Roche Holding AG (BASEL, Switzerland) announced that their alliance partner company Chugai Pharmaceutical Co, Ltd (TOKYO, Japan) has received approval in Japan for Actemra^® (tocilizumab) 200 mg administered as intravenous infusion for additional indications of rheumatoid arthritis (RA) including preventing structural damage of joints, polyarticular-course juvenile idiopathic arthritis (pJIA) and systemic-onset juvenile idiopathic arthritis (sJIA). Japan is the first market to gain access to Actemra for the treatment of RA. JIA is the collective term for diseases with unknown cause associated with symptoms in joints occurring in children aged <16. Though clinical findings of pJIA have many similarities to RA, sJIA is accompanied by systemic symptoms that include remittent fever; sJIA is considered a severe disease.

Actemra, the first of a new class of drug with a novel mechanism of action, is a humanized interleukin-6 receptor-inhibiting monoclonal antibody. The drug is the result of research collaboration by Chugai and it is being codeveloped globally with Chugai.
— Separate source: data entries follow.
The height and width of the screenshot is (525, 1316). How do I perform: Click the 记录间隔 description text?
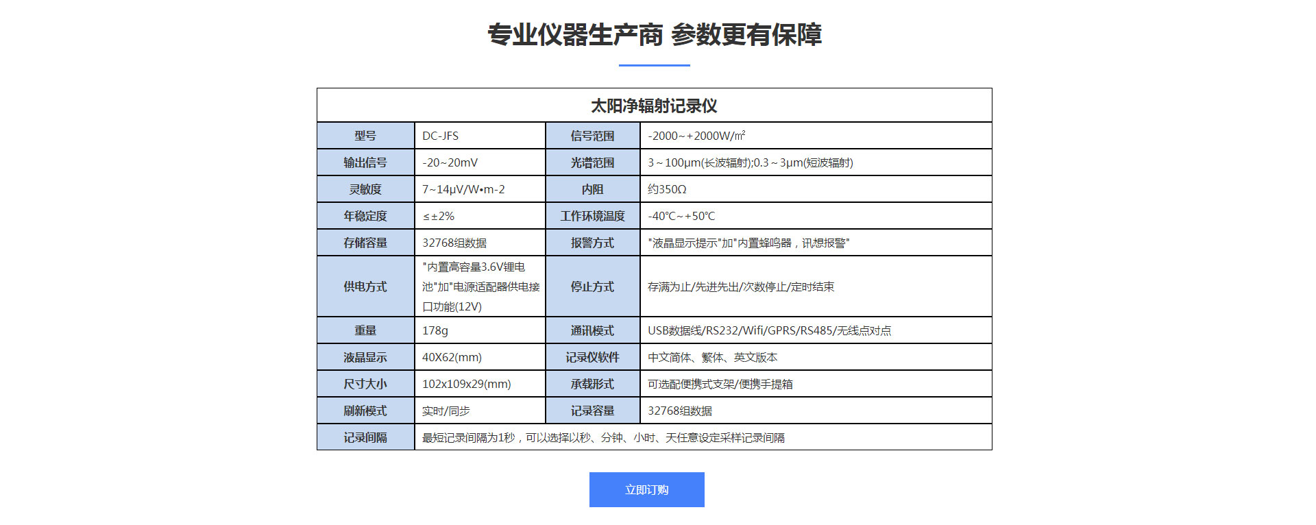603,437
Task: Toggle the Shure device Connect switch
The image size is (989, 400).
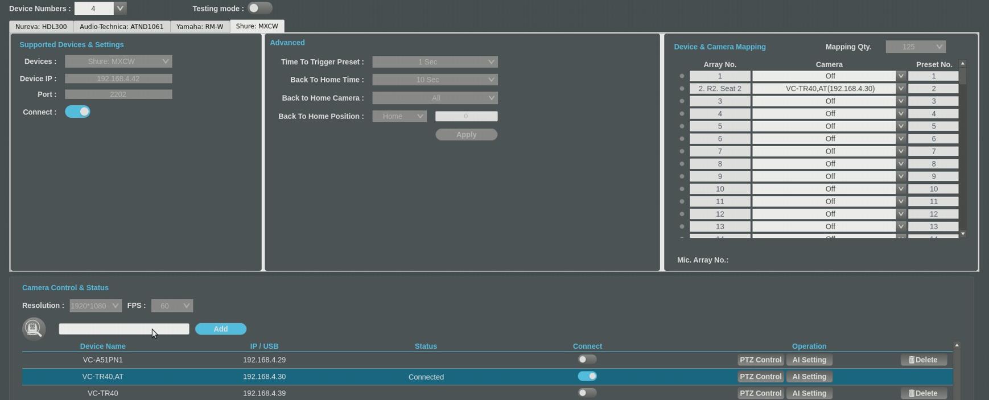Action: click(77, 112)
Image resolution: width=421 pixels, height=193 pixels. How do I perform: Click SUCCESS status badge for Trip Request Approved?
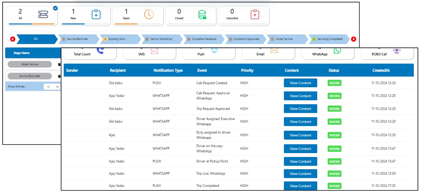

An extensive clinical development program of 5 phase III trials evaluated the drug’s clinical findings. Thus far, 4 studies have been complete and have met their primary endpoints. A fifth trial, a 2-year study called LITHE (TociLIzumab safety and THE prevention of structural joint damage), is underway. The companies expect to report preliminary first-year data in later in 2008.

In Japan, Actemra was launched by Chugai in 2005 as a therapy for Castleman's disease.
The drug is awaiting approval in the US and Europe. The US FDA’s approval decision on Actemra could come as early as September 2008. Following approval in Europe, the drug will be copromoted by Chugai and Roche in the UK, France, and Germany.